I wrote an implementation of the game Hitori using Claude Code in agent mode.

It is a puzzle that I developed after looking at a game called Hitori in Linux. I was studying the architecture of it and noted down how that game was written.

I thought that I should make an implementation of it.

I tried to make a Django implementation where Django serves as the backend and the frontend is in JavaScript. I set up the foundation for it and then pointed Claude Code to the original implementation of Hitori, which is written in C in Linux. I asked it to develop a similar one for a client-server architecture that I could play in a web browser using a Python backend and JavaScript frontend.

I enabled it in agent mode and gave it to dangerously skip permissions. I asked it to implement the game and gave some Yes's for the prompts it asked, then went about with it. I had asked it to make a game and then went to sleep.
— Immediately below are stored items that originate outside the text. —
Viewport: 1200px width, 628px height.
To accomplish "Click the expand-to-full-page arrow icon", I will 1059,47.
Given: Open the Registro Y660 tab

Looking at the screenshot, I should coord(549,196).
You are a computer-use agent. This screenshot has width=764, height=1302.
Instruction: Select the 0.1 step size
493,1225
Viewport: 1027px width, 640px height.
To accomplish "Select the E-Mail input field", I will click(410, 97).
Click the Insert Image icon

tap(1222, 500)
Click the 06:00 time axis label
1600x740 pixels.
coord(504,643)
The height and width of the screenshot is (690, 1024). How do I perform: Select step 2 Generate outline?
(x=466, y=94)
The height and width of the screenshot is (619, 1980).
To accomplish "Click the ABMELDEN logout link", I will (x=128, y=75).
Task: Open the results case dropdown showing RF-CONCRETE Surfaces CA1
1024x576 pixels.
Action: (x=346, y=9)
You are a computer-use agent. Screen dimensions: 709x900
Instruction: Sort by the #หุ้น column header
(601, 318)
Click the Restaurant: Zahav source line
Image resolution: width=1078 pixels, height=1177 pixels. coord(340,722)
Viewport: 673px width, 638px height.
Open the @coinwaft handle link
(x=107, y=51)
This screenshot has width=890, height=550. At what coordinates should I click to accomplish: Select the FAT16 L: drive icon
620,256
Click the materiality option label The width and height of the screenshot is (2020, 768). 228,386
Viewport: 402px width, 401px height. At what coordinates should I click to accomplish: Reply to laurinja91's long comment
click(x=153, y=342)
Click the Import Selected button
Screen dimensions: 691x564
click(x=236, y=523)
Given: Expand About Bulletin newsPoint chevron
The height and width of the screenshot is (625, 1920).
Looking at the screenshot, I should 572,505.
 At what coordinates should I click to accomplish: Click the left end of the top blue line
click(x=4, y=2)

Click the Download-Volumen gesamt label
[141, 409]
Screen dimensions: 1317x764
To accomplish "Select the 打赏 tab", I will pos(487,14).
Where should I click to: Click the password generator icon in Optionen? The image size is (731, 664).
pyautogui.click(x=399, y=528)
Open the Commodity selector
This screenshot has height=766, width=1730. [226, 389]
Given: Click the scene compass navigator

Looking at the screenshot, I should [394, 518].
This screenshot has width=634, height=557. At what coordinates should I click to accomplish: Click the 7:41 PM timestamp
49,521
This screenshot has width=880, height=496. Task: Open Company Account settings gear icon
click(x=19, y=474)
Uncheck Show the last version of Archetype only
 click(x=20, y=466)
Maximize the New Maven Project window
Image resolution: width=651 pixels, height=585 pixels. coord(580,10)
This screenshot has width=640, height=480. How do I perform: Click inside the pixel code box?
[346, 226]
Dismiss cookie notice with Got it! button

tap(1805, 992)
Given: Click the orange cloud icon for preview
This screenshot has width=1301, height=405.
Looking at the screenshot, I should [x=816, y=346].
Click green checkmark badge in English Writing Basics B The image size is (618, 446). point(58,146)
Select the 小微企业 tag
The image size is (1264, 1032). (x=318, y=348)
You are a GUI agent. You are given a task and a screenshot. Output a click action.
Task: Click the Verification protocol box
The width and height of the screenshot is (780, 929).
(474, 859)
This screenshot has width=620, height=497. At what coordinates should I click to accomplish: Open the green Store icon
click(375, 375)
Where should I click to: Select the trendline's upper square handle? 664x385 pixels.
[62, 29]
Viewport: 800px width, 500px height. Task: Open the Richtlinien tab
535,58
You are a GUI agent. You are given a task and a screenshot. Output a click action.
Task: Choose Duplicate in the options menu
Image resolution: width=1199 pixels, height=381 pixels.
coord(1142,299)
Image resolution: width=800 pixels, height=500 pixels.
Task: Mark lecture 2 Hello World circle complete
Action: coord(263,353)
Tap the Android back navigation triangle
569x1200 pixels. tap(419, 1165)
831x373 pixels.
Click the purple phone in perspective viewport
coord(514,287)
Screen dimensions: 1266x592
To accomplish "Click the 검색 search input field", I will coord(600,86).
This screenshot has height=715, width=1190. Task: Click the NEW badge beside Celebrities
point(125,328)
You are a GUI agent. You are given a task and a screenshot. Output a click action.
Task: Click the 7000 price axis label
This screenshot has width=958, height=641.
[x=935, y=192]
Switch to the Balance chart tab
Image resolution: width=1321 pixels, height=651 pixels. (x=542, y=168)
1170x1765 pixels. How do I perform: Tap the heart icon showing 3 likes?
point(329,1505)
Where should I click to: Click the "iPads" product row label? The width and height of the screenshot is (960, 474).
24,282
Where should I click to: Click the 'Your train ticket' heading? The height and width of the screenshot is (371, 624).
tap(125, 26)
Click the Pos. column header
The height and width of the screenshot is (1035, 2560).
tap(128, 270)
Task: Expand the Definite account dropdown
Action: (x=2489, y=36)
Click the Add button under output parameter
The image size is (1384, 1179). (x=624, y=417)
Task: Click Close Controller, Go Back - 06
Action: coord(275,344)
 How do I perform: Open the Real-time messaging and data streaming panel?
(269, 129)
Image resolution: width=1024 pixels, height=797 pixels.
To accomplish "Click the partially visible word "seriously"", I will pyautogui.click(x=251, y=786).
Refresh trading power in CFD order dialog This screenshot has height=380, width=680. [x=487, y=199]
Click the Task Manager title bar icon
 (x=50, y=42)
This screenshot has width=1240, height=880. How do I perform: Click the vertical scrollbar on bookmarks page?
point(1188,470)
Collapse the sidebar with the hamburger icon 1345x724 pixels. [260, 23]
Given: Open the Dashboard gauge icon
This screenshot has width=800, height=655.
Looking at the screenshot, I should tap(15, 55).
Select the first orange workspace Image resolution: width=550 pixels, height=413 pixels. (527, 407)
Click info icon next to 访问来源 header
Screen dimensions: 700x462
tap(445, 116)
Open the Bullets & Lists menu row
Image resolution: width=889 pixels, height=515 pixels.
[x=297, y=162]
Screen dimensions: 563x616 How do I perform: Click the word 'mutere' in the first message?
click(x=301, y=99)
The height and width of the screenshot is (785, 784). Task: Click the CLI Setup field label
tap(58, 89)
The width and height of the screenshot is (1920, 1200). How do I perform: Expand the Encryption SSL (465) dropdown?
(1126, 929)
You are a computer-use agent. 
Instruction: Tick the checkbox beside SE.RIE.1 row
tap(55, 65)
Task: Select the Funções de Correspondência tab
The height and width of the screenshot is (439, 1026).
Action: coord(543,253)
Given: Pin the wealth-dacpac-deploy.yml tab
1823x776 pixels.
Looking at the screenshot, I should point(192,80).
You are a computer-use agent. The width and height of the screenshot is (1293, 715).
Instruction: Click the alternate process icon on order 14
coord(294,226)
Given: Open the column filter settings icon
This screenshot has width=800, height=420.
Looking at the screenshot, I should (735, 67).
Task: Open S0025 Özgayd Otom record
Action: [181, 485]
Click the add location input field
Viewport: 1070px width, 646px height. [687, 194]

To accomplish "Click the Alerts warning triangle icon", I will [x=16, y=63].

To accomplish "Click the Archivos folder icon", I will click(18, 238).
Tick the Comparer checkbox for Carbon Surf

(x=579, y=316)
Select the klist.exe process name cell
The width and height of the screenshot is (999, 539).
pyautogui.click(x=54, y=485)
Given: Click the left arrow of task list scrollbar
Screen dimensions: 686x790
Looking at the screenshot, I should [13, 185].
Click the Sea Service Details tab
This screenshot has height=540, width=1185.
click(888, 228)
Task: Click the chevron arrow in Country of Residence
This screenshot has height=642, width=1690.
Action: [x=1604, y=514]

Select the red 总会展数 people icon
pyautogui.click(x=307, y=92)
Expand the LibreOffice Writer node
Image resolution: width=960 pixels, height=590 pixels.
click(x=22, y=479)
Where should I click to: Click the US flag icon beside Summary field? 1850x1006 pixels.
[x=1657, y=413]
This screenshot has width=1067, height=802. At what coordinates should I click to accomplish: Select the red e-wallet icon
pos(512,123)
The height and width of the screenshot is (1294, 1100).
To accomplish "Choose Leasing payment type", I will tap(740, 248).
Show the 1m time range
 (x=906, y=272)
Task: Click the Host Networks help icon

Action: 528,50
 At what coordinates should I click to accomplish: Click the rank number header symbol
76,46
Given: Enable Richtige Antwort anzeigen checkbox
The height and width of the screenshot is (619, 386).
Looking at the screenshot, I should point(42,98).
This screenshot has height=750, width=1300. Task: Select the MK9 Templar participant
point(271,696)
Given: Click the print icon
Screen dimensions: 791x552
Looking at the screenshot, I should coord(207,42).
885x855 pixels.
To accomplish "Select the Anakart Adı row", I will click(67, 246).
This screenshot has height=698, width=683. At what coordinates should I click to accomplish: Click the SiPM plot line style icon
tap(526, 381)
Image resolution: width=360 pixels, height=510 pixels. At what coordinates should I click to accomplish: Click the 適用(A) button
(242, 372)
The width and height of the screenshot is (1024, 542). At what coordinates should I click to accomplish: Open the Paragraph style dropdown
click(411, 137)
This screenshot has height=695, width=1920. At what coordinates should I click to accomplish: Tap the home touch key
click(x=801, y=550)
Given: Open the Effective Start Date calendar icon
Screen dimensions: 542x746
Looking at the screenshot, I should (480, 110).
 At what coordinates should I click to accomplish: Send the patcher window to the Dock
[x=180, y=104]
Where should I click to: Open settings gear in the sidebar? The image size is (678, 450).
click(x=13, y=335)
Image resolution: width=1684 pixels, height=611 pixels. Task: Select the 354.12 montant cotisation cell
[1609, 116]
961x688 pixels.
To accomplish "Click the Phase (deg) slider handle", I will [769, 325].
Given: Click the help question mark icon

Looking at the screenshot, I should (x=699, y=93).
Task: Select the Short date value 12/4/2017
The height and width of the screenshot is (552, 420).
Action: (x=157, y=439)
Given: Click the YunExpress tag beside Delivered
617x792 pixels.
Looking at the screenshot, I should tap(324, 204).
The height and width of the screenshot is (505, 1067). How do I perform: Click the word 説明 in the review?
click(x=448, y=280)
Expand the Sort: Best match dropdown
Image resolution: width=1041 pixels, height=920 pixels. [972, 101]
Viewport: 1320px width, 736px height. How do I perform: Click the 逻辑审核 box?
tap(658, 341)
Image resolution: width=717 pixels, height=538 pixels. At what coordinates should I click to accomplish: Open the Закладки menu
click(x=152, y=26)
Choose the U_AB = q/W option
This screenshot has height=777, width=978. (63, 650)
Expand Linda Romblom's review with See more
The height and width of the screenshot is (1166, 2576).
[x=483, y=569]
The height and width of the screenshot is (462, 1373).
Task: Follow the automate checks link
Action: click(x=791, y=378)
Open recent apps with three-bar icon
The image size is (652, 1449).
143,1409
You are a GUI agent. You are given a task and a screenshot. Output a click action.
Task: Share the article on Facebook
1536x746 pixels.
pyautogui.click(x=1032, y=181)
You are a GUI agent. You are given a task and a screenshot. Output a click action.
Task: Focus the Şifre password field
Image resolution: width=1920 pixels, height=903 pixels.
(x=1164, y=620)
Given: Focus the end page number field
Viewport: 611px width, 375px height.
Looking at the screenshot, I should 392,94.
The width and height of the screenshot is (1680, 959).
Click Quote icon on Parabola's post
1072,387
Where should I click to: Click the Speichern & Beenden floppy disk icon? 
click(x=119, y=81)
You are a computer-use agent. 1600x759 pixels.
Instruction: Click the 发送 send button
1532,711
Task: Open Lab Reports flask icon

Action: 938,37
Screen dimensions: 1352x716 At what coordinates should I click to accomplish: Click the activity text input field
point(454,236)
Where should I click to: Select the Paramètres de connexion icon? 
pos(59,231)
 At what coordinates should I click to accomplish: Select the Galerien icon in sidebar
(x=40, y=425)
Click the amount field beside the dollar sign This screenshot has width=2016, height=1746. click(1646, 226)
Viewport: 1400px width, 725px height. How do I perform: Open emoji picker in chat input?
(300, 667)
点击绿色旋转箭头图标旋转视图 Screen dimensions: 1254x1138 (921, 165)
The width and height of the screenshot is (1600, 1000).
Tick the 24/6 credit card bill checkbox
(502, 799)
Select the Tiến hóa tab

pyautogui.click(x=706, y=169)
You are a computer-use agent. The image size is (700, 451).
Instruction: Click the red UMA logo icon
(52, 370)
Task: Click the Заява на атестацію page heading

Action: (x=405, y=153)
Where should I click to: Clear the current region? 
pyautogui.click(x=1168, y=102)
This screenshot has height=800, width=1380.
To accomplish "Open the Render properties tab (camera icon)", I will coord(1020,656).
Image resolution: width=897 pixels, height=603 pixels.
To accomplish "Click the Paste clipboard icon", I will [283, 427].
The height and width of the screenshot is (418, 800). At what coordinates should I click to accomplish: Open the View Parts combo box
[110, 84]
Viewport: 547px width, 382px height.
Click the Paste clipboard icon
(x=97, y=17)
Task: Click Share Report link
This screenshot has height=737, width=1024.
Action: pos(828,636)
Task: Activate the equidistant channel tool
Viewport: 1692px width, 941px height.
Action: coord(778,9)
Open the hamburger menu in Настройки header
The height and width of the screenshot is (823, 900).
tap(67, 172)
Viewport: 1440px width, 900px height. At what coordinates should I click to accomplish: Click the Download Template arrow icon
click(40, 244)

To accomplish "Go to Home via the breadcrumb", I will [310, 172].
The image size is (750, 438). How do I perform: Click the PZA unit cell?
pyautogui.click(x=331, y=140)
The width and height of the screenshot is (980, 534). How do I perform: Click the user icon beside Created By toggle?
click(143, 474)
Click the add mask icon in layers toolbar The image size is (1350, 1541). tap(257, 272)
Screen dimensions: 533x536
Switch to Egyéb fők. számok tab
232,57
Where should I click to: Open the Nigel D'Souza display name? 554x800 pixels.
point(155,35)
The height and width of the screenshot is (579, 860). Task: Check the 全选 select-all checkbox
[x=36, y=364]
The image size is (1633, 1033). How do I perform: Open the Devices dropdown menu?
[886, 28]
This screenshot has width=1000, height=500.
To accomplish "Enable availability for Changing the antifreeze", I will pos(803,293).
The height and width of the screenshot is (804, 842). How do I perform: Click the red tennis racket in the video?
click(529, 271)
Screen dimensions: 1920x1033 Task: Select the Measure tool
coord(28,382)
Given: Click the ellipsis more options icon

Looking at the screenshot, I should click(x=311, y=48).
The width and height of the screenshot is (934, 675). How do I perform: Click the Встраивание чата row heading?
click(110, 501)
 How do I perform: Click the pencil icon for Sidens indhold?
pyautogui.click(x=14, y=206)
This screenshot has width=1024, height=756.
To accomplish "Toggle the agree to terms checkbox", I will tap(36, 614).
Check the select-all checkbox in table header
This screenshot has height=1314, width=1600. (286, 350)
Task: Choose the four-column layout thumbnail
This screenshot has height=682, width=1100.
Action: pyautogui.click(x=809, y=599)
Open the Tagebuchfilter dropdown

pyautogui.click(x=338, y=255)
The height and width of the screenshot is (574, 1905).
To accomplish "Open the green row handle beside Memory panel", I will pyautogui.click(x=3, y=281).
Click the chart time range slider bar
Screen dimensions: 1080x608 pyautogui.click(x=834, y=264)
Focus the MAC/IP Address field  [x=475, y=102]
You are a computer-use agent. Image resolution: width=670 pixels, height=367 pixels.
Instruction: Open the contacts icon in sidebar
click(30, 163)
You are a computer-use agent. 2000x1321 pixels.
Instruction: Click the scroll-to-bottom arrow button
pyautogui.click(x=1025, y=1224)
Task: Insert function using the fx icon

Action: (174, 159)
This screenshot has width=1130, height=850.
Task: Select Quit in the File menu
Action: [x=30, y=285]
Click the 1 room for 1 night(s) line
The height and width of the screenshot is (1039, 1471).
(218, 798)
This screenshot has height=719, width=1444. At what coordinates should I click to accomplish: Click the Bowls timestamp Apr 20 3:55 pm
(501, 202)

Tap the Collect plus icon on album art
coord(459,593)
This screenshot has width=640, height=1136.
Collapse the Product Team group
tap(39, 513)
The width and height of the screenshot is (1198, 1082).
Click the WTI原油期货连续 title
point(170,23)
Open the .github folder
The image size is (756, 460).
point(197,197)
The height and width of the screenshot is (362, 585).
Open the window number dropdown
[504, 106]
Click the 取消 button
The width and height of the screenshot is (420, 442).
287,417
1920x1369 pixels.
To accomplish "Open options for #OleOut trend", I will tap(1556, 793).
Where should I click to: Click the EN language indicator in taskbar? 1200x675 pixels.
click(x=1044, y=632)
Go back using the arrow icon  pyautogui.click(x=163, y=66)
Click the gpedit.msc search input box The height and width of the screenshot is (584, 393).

When I woke up the next morning, I saw that the complete game was implemented. To my surprise, I didn't have to do anything. The whole game was there and I just played it. I was like, "Oh my goodness." I was amazed for a full day at what had just happened.

But then, to take it further, I thought there should be a login system and game board improvements. That took some time, and then I deployed it on a Kubernetes cluster. Even that was easy - I didn't have to do anything.

This is the first game I developed where I didn't have to open an editor or IDE at all. I did everything completely from the command prompt. This was something new. I thought I should capture this moment, so I'm writing about it in my blog. That's pretty much it.